Structure-based design of antiviral drug candidates targeting the SARS-CoV-2 main protease
cell biology drug discovery/repurposing structural biology therapeutics
Authors: Dai W et al.
Journal/ Pre-Print: Science
· Cell Biology
· Drug discovery/Drug repurpose
· Structural biology
1. Two high potent inhibitors for SARS-CoV-2 Mpro with identified mechanism of action.
2. Compounds reveal antiviral effect in vitro.
3. No acute toxicity in rats at 40 mg/kg, no toxicity at daily doses in rats at 10mg/kg and Beagle dogs at 40 mg/kg.
The main protease of SARS-CoV-2 Mpro is involved in maturation cleavages within the precursor protein. It features a non-canonical Cys145 and His41 (Cys-His) dyad located in the cleft between domain I and II, which displays the substrate-binding site in which novel compounds were designed and synthesised. The two lead compounds, 11a and 11b, show high inhibitory activity of cleavage of a fluorescently labelled substrate (IC50 values of 0.053 ± 0.005 μM and 0.040 ± 0.002 μM, for 11a and 11b respectively). Both compounds showed antiviral effects in cell culture on Vero E6 cells against nCoV2019BetaCoV/Wuhan/WIV04/2019 24 hpi at MOI = 0.05 (EC50 values of 0.53 ± 0.01 μM and 0.72 ± 0.09 μM using plaque-reduction assay).

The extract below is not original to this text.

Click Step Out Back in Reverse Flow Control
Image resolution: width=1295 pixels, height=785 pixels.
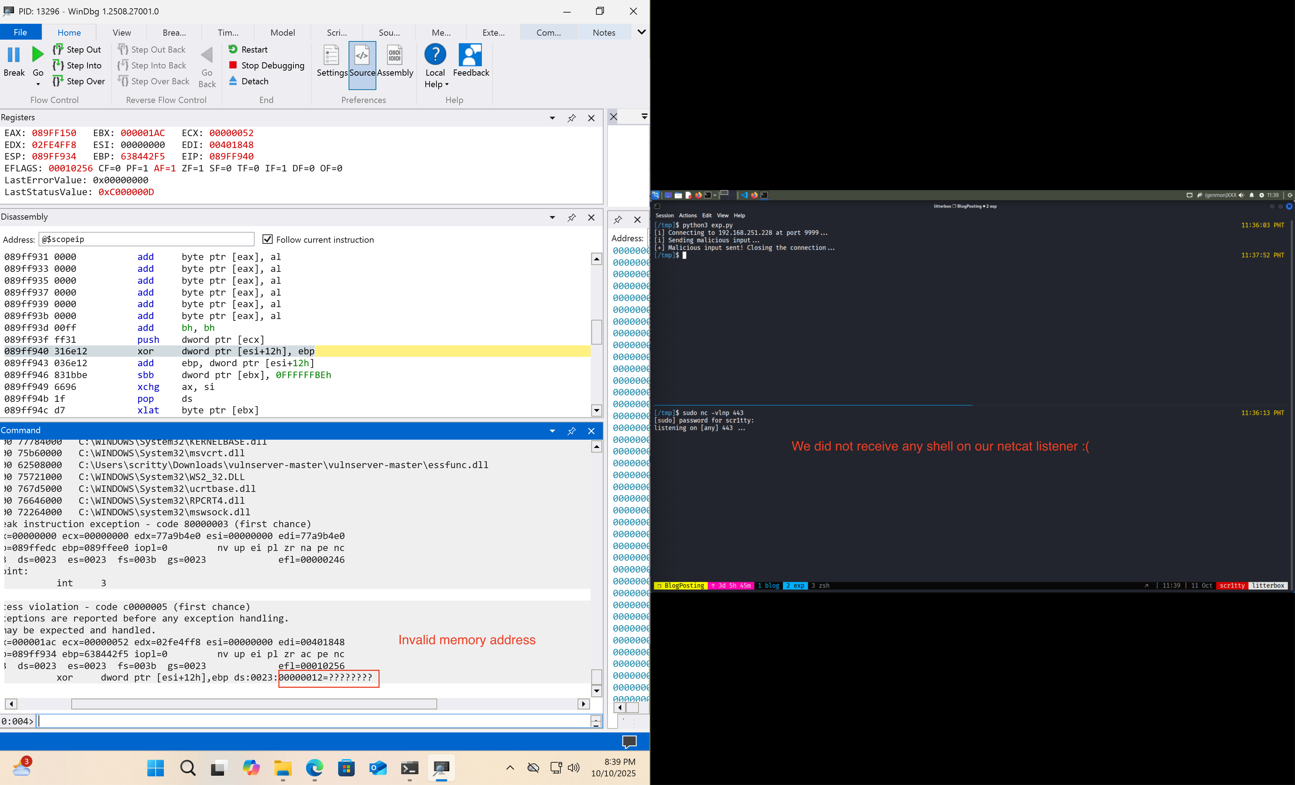(x=152, y=49)

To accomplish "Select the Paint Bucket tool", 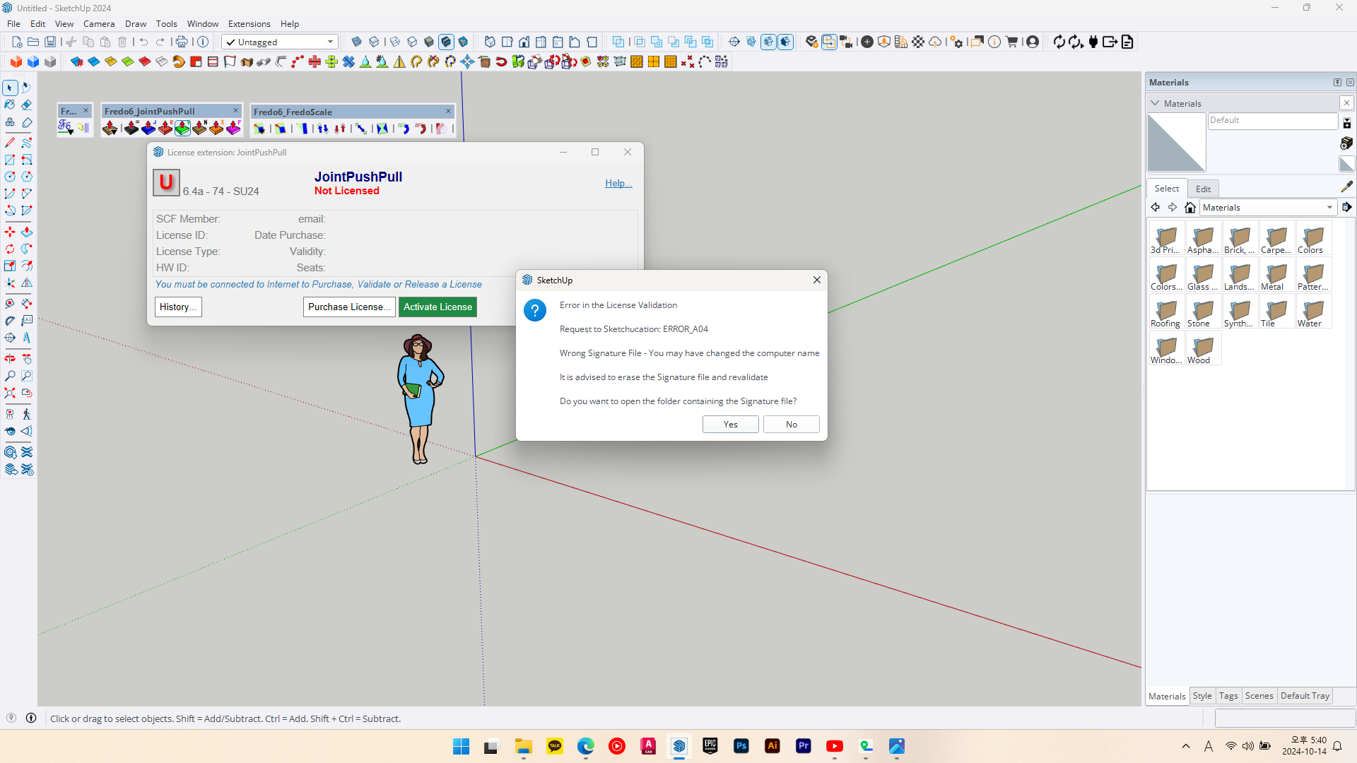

Both compounds showed no toxic effects in animals.
Impact for SARS-CoV2/COVID19 research efforts
Treat of SARS-CoV2/COVID19 positive individuals
· In vitro study
· In vivo study
Strengths and limitations of the paper
Novelty: Two new compounds binding covalently to Mpro, demonstrating the mechanism of action of these compounds, in vitro functional assays and minimal antiviral assays as well as initial in vivo pharmacokinetic studies.
Standing in the field: There is a Nature Paper Jin et al. 2020 https://www.nature.com/articles/s41586-020-2223-y that also contains the structure and shows similar FRET assays and examines FDA approved drugs – who are much weak inhibitors but already approved that show antiviral efficacy.
Appropriate statistics: Yes for structural work, no for antiviral assays.
Viral model used: Protein MPro expressed in E.coli. For antiviral experiments nCoV 2019BetaCoV/Wuhan/WIV04/2019, a clinical isolate, propagated in Vero E6 cells was used.
Translatability: Treatment of SARS-CoV-2 infected patients.
Main limitations: Antiviral experiments are limited. A low MOI (MOI = 0.05) was used and only one time point to identify total secreted virions via qRT-PCR and infectious virions via plaque assay. No statistical analysis was performed. Green monkey kidney cells (Vero E6) were used rather than lung epithelial.